-------- Records provided

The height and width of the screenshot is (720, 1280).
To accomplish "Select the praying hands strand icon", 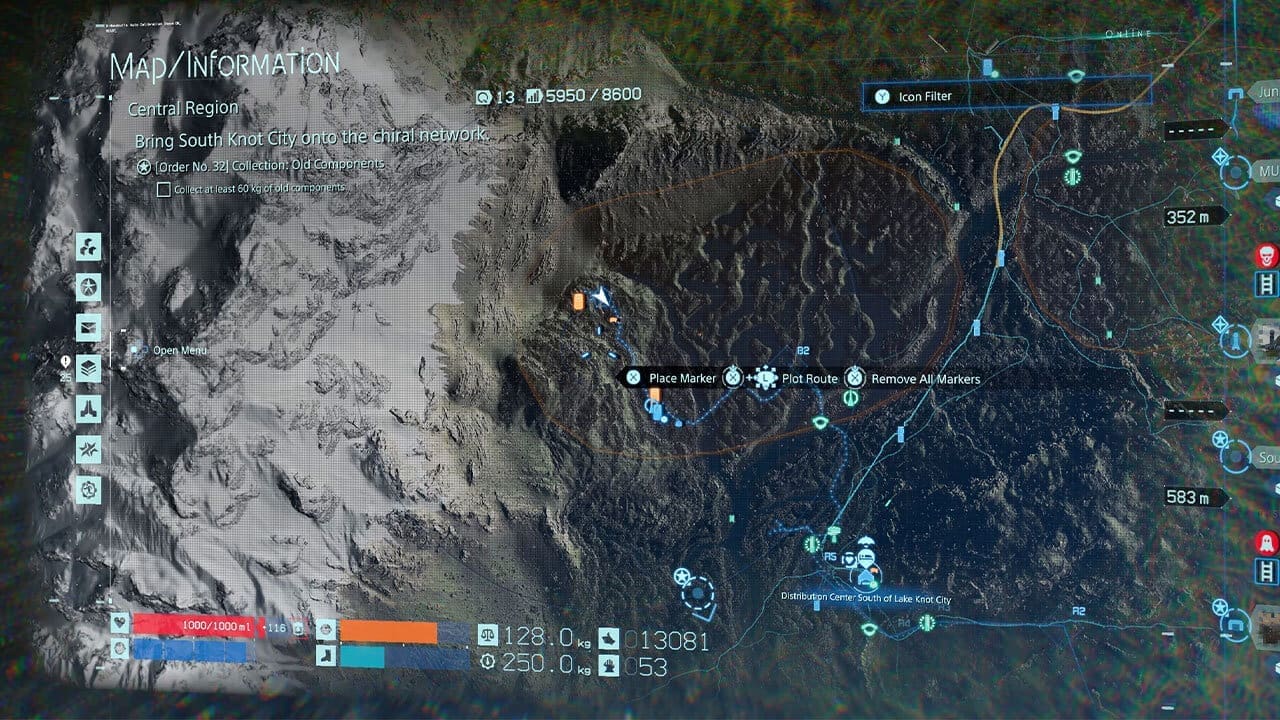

----------------
-------- Records provided

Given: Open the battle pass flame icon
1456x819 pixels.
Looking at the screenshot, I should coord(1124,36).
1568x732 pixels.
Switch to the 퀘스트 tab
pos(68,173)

----------------

What you need to do:
Print the rows exactly, starting at the line containing "Given: Open the battle pass flame icon" and ending at the line containing "pos(68,173)".

Result:
Given: Open the battle pass flame icon
1456x819 pixels.
Looking at the screenshot, I should coord(1124,36).
1568x732 pixels.
Switch to the 퀘스트 tab
pos(68,173)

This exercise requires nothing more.